The Mirror

    "Dr. Papaderos, what is the meaning of life?"
    The usual laughter followed, and people stirred to go.
    Papaderos held up his hand and stilled the room and looked at me for a long time, asking with his eyes if I was serious and seeing from my eyes that I was..
    "I will answer your question."
    Taking his wallet out of his hip pocket, he fished into a leather billfold and brought out a very small round mirror, about the size of a quarter.
    And what he said went like this:
    "When I was a small child, during the war, we were very poor and we lived in a remote village.  One day, on the road, I found the broken pieces of a mirror.  A German motorcycle had been wrecked in that place..
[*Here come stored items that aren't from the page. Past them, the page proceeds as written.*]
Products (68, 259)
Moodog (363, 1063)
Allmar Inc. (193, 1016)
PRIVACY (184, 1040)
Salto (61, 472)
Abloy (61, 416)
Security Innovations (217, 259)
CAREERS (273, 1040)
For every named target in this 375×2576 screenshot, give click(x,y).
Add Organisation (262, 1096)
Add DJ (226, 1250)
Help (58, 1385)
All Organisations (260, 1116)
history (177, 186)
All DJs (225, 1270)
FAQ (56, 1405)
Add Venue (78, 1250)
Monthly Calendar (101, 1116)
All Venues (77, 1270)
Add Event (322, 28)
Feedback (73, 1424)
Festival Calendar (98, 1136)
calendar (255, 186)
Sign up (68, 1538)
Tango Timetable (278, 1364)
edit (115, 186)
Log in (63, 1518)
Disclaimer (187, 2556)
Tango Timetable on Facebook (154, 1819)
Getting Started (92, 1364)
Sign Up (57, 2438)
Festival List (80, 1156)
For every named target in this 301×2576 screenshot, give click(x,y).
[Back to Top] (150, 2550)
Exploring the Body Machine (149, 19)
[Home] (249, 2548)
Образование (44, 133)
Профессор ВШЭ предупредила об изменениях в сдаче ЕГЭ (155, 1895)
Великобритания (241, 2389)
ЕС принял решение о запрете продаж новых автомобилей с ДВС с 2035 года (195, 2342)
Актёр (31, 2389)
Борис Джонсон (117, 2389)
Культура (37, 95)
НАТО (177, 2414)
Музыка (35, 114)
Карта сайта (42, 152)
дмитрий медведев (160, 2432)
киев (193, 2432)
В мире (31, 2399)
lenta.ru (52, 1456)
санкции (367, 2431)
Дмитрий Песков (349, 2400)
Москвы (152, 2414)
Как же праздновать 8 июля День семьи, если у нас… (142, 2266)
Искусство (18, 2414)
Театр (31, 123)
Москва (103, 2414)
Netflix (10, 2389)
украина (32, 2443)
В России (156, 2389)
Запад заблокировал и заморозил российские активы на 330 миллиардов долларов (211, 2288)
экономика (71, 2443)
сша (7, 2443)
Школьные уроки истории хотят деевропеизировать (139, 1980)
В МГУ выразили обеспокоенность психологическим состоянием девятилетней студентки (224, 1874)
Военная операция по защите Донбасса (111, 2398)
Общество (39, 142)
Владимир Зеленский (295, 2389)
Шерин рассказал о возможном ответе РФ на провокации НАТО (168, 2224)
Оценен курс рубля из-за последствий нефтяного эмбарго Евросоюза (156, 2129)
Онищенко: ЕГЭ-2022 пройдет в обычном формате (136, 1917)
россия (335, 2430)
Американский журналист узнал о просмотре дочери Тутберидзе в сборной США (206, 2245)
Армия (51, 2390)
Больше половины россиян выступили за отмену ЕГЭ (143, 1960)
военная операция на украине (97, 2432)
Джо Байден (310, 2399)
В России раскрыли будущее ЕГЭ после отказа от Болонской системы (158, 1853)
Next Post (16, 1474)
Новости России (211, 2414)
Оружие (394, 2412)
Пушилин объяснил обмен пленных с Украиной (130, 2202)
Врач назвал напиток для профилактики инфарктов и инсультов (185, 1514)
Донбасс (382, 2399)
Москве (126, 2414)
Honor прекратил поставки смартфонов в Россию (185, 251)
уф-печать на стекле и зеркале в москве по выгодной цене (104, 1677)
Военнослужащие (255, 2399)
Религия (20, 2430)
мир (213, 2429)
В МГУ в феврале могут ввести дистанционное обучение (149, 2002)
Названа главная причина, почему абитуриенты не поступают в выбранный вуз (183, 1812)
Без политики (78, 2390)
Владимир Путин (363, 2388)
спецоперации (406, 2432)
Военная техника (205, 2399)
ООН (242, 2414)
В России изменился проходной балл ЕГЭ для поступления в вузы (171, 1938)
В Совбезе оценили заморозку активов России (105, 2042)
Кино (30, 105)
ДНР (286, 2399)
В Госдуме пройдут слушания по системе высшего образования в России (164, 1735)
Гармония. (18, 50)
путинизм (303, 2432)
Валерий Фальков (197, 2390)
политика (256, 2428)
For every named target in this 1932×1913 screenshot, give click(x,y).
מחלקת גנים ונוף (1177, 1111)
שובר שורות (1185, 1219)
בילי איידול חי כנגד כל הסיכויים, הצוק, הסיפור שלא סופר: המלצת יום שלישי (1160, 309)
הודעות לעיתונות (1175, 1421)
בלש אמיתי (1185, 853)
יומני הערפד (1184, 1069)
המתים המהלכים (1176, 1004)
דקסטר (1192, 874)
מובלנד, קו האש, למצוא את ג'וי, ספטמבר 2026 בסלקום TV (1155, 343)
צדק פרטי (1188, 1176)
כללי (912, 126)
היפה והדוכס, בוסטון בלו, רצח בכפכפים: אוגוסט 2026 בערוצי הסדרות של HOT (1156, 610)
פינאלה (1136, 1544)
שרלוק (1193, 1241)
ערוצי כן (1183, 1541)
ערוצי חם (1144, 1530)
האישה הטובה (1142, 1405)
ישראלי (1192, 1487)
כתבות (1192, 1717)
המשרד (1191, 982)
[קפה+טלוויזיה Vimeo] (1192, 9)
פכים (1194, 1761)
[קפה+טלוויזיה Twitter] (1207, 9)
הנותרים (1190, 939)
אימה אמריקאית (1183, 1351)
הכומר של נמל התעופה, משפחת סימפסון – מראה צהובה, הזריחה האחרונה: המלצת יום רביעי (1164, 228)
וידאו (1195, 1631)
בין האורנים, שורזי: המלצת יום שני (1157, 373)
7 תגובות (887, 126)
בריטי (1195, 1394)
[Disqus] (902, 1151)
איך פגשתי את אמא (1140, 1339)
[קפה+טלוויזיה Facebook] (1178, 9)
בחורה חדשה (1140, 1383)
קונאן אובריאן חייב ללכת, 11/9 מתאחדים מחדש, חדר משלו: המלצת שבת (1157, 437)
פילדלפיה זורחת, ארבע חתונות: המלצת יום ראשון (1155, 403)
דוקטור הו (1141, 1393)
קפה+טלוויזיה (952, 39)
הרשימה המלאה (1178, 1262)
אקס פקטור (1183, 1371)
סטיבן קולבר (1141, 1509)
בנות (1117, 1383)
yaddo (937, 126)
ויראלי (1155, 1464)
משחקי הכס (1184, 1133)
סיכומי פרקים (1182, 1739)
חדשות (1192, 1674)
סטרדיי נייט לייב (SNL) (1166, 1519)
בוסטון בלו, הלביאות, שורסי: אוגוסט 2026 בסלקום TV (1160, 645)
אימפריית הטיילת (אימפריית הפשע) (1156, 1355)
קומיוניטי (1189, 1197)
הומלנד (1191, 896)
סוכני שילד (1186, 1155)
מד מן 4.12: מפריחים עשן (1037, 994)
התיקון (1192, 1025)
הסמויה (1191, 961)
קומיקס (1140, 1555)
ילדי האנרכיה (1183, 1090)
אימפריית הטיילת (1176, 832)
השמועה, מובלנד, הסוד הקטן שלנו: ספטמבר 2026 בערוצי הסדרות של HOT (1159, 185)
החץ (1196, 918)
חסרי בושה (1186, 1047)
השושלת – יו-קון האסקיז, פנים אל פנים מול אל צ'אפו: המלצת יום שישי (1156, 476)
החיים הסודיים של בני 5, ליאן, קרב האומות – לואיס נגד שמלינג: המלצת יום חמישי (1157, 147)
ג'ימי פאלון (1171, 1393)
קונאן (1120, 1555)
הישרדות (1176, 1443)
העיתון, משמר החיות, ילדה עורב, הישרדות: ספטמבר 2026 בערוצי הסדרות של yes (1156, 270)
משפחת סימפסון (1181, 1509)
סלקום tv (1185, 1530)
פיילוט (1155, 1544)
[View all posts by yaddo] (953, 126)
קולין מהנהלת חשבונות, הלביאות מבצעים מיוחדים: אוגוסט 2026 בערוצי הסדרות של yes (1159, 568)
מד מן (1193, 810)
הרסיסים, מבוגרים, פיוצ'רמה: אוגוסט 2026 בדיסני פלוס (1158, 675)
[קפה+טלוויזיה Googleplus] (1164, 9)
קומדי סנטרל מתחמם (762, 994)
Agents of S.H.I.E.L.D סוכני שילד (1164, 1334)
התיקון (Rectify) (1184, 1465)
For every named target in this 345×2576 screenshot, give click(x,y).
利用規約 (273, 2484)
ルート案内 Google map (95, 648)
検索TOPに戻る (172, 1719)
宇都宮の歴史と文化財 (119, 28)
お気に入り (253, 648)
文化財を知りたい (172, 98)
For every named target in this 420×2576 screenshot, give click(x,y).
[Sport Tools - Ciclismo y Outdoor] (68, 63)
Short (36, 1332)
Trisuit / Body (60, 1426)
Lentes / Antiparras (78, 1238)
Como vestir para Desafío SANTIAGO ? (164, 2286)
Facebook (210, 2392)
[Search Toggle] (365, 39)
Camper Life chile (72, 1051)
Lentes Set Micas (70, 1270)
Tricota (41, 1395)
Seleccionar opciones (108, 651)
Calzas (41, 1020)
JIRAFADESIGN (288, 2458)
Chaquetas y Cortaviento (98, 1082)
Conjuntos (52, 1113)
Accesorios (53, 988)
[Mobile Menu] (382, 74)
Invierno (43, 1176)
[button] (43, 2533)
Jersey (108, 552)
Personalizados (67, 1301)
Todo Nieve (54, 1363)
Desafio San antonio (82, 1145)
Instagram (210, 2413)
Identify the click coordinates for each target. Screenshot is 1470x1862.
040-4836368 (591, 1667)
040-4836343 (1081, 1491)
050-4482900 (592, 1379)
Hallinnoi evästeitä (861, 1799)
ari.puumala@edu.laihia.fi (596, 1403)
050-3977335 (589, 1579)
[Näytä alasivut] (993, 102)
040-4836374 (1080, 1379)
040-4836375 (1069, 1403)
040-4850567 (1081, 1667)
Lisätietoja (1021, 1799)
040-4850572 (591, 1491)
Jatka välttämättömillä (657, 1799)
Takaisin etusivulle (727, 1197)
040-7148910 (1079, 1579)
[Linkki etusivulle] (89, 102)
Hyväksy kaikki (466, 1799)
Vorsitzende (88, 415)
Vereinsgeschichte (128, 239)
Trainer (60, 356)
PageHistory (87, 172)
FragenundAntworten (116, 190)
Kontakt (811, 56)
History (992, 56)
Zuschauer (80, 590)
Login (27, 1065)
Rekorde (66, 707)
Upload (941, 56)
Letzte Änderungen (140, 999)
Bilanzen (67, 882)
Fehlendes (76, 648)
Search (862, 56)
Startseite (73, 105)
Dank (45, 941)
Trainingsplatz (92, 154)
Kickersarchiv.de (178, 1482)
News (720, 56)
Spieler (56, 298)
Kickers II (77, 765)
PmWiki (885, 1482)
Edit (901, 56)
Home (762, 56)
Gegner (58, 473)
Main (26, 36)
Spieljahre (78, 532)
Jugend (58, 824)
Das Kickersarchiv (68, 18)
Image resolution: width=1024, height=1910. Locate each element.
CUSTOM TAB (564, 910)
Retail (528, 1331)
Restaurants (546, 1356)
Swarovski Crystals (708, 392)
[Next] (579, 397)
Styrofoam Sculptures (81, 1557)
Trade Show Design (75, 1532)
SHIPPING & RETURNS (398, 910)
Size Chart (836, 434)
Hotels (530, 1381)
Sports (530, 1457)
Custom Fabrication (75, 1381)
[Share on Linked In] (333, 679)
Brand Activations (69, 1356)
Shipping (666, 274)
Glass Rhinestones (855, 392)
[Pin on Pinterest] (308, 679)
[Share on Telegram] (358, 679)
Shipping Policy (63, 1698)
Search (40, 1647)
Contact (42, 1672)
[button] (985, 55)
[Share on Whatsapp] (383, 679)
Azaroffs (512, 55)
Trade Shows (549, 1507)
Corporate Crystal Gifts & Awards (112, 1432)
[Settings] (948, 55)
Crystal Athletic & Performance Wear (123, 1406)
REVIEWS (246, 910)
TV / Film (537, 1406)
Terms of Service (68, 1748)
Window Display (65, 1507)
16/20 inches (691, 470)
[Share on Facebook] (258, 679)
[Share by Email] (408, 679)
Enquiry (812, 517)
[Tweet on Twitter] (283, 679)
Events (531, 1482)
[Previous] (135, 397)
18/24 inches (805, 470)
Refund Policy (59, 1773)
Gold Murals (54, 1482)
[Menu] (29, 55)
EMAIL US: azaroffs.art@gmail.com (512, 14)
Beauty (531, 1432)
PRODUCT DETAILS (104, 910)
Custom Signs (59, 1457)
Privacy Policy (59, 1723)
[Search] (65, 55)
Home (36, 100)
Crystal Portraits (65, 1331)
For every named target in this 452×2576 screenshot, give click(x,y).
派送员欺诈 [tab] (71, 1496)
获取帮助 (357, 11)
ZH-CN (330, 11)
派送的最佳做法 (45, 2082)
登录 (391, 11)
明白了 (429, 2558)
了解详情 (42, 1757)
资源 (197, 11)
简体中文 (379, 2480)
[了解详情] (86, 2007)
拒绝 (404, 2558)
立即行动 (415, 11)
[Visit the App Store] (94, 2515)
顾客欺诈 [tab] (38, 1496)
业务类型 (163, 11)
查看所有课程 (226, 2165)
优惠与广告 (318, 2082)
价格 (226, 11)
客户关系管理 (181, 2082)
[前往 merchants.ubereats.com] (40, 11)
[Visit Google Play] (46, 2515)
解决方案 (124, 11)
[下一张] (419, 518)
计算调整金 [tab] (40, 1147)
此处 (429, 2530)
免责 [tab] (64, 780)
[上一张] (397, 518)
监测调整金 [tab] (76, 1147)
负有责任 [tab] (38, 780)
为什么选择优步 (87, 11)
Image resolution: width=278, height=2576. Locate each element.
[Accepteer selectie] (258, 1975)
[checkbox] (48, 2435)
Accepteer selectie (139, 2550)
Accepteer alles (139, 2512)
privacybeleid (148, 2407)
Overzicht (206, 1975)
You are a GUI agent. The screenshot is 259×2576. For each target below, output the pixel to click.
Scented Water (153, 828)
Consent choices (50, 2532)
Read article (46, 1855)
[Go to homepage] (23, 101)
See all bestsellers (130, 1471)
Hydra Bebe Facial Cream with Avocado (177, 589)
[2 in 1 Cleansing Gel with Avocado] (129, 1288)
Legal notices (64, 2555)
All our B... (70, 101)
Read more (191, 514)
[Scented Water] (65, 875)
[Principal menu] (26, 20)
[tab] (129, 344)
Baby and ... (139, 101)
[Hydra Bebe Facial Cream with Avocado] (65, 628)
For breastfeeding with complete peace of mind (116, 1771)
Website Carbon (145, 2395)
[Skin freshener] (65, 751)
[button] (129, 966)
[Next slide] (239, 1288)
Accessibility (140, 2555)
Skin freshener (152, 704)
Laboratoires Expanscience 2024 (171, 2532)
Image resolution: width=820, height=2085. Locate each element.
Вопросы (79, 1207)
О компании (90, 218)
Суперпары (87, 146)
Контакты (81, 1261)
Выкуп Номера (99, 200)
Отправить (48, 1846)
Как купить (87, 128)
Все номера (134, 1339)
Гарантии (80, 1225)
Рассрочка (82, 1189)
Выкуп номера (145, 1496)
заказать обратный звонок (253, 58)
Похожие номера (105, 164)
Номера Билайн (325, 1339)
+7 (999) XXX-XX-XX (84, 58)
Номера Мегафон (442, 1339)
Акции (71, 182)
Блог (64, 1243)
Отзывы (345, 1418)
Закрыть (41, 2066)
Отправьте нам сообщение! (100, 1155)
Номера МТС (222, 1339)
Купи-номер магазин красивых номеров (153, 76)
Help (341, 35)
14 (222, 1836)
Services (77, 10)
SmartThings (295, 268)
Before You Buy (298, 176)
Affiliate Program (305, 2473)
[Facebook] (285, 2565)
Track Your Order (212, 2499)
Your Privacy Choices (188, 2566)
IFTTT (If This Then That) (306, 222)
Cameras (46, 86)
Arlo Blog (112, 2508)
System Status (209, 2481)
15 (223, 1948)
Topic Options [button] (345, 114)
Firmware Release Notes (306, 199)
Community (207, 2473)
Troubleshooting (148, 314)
    "I tried to find all the pieces and put them together, but it was not possible, so I kept only the largest piece.  this one, and, by scratching it o n a stone, I made it round.  I began to play with it as a topy and became fascinated by the fact that I could reflect light into dark places where the sun would never shine--in deep holes and crevices and dark closets.  It became a game for me to get light into the most inaccessible places I could find.
 
    "I kept the little mirror, and, as I went about my growing up, I would take it out in idle moments and continue the challenge of the game.  As I became a man, I  grew to understand that this was not just a child's game but a metaphor for what I might do with my life.  I came to understand that I am not the light or the source of ligh.. But light--truth, understanding, knowledge--is there, and it will shine in many dark places only if I reflect it.
    "I am a fragment of a mirror whose whole design and shape I do not know.  Nevertheless, with what I have I can reflect light into the dark places of this world--into the black places in the hearts of men--and change some things in some people.  Perhaps others may see and do likewise.  This is what I am about.  This is the meaning of my life."